Los días traen consigo inevitablemente un manto de estrellas
o un estruendo de tinieblas.
Nunca el todo de la inmensidad se muestra del todo partidario de la intensidad plena.
El instante feliz y bello que a veces aparece frente a nosotros - unas por azar y otras por empeño-,
se desvanece cuando apenas comenzamos a reabrir los labios para lamer sus huecos.
Y entonces sólo queda el regocijo de contarlo y recordarlo en otro tiempo.

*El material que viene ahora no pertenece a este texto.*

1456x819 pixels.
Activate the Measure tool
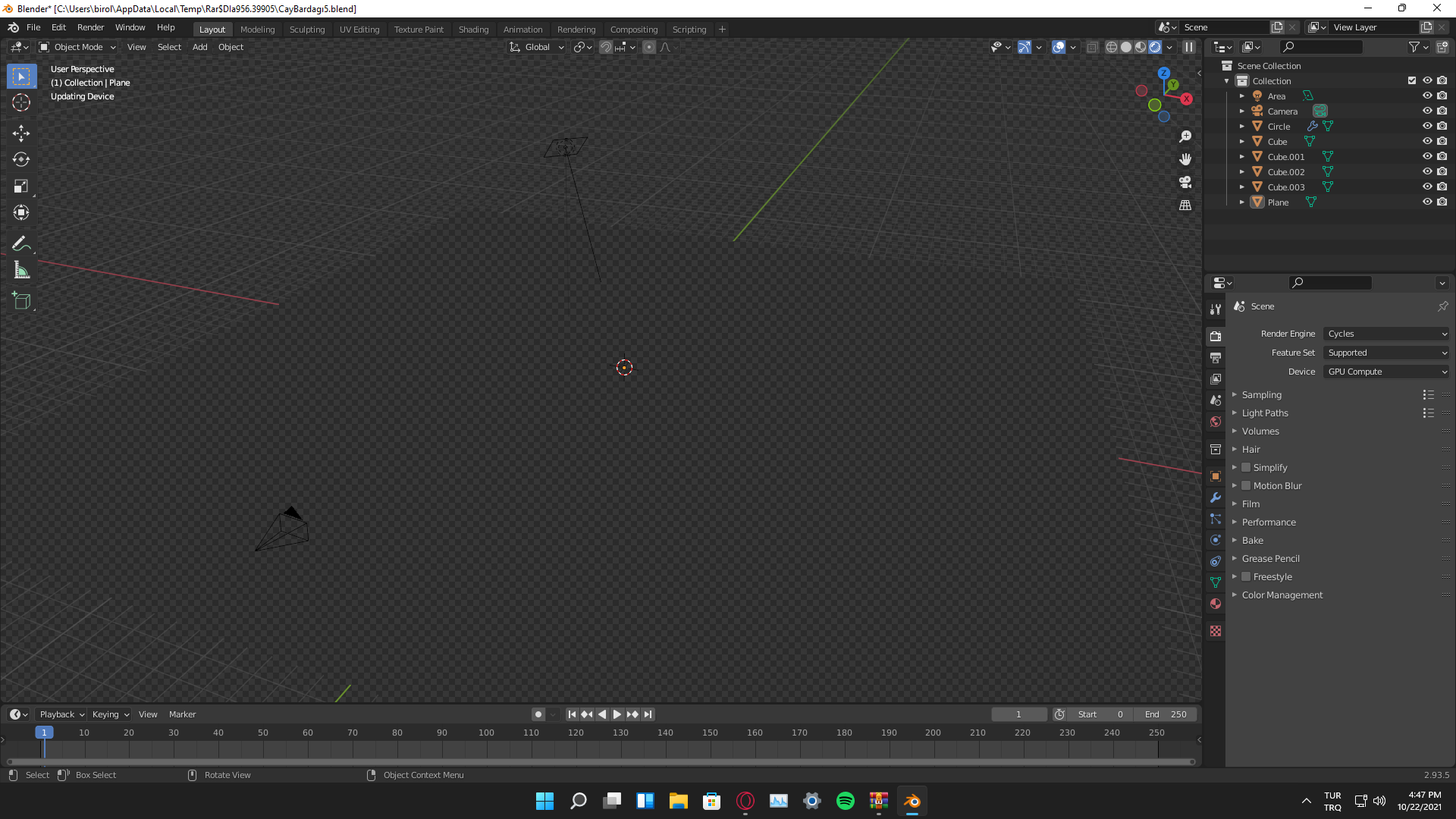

Y uno ahí, también es feliz.
O mejor dicho, es nostálgicamente muy feliz.
Y cuando amenaza tormenta uno busca ese instante para que al recordarlo,
nos sirva como bálsamo terapéutico contra la ausencia, la angustia y el miedo.
Sin embargo, el desánimo no dura un instante.
Se queda a dormir agazapado en la cueva del destierro
y siempre dura más de lo necesario.
Horas, días, eternidades con brazos y pies que abrazan el cuerpo para inmovilizarlo.
Desnudarlo. Enfriarlo.
Y cuando la lengua mordaz y experta del desánimo, posa sus besos
en cada rincón de la piel muerta tatuando el cuerpo
con sangre de tristeza,
entonces amanece,
y la llamada del sol envuelve el día con amigos, plantas y música,
abrigando nuestro mundo.
Alentándolo de luz y plenitud.
Sacando brillo a la esperanza y a los sueños.
A pesar del óxido penitente
en los días de penumbra,
encárgate de enmarcar la belleza de lo efímero
antes que morder el anzuelo del desánimo.